Aim of the exercise: For the entries below, the expected answer is the line with "Given: Click reaction", the line with "Select the Korting", and every line between them, exactly as written, and nothing more.

Start of Dataset extract

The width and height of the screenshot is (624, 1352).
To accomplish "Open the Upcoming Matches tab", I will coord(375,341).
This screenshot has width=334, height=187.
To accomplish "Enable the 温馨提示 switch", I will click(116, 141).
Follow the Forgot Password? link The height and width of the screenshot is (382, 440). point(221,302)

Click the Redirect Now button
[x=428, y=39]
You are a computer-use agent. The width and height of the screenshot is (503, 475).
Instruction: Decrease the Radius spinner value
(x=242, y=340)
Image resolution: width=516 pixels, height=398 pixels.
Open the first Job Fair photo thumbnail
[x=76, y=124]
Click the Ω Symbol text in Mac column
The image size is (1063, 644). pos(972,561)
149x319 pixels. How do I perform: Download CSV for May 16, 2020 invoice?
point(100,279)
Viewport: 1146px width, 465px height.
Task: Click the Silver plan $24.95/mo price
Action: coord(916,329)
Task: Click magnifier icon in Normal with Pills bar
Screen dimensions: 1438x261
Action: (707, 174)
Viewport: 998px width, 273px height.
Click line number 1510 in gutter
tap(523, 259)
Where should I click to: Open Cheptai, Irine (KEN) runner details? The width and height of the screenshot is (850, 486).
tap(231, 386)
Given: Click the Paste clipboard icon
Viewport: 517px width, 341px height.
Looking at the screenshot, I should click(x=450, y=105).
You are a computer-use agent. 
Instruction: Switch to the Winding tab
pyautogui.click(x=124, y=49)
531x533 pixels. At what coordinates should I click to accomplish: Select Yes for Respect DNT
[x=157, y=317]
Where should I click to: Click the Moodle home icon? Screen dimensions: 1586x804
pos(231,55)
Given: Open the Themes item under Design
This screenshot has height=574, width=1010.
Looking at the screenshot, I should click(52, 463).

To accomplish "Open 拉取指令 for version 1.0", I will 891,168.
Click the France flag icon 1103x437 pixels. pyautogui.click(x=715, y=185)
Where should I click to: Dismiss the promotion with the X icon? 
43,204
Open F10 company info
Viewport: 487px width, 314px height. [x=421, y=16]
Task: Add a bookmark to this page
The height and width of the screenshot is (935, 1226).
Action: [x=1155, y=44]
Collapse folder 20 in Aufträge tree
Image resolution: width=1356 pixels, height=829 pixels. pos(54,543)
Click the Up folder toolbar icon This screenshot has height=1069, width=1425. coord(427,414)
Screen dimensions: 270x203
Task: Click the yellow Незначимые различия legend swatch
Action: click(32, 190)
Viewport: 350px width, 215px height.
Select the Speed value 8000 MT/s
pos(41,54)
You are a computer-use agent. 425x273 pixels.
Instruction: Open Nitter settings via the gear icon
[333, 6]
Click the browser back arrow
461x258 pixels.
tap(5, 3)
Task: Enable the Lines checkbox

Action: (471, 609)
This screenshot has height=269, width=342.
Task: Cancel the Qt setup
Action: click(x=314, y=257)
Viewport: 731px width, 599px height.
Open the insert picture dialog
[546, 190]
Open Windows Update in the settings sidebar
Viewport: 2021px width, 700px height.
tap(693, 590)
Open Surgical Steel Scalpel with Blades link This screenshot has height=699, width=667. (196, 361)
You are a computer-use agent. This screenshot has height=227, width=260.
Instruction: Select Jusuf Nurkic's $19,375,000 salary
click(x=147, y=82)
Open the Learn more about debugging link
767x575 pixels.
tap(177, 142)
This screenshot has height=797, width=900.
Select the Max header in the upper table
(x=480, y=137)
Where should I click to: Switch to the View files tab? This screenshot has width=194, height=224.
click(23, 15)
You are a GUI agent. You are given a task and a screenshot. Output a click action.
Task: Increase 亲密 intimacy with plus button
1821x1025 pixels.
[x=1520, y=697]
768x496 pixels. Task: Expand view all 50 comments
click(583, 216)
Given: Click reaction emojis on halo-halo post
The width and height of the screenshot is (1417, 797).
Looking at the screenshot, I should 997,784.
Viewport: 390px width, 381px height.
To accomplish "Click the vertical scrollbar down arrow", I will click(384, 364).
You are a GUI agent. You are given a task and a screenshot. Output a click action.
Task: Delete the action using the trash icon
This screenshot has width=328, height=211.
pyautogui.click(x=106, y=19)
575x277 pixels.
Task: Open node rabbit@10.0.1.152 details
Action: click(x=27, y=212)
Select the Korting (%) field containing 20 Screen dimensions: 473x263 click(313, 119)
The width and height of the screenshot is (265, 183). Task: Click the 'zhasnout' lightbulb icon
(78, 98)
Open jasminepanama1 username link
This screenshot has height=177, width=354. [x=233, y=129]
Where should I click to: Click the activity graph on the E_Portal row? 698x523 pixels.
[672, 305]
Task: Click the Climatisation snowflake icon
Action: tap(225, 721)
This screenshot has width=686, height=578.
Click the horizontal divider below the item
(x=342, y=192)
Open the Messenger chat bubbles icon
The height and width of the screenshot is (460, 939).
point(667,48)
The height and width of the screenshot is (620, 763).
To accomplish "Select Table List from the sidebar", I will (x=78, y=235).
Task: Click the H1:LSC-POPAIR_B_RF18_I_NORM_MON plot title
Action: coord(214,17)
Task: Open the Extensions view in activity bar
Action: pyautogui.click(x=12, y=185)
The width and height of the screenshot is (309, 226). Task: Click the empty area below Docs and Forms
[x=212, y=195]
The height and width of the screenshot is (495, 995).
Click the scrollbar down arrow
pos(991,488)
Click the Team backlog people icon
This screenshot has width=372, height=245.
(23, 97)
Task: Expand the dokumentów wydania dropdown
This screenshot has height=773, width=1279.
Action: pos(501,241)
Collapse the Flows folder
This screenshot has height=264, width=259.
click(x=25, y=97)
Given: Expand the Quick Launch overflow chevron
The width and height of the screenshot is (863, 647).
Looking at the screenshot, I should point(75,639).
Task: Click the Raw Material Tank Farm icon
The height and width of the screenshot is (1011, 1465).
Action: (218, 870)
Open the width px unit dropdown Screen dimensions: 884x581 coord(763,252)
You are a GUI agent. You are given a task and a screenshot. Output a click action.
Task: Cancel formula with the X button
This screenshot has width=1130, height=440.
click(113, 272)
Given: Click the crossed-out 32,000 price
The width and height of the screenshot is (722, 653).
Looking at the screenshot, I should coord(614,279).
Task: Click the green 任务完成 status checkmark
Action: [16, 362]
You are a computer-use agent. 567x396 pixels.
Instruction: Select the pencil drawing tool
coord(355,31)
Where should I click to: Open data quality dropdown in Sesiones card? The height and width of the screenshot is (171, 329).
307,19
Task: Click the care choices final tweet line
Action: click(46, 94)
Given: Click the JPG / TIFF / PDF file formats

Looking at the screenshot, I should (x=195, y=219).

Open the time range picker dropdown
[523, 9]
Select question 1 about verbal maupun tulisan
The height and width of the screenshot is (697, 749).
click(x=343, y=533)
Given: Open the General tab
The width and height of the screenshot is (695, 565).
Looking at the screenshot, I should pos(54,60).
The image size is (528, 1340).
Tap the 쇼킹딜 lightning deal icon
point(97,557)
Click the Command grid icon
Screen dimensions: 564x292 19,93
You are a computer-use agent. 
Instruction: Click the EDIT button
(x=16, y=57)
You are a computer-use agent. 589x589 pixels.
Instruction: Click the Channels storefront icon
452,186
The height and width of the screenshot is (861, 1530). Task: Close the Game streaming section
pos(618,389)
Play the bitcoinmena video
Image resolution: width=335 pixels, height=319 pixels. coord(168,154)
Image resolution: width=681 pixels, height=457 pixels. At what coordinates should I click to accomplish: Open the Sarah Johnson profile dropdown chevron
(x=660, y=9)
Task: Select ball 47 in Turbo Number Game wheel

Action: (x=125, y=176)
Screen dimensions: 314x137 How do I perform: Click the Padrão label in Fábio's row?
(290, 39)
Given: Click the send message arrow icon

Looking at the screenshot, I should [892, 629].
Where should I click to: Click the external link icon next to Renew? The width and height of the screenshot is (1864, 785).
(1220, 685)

End of Dataset extract

Written reply:
Given: Click reaction emojis on halo-halo post
The width and height of the screenshot is (1417, 797).
Looking at the screenshot, I should 997,784.
Viewport: 390px width, 381px height.
To accomplish "Click the vertical scrollbar down arrow", I will click(384, 364).
You are a GUI agent. You are given a task and a screenshot. Output a click action.
Task: Delete the action using the trash icon
This screenshot has width=328, height=211.
pyautogui.click(x=106, y=19)
575x277 pixels.
Task: Open node rabbit@10.0.1.152 details
Action: click(x=27, y=212)
Select the Korting (%) field containing 20 Screen dimensions: 473x263 click(313, 119)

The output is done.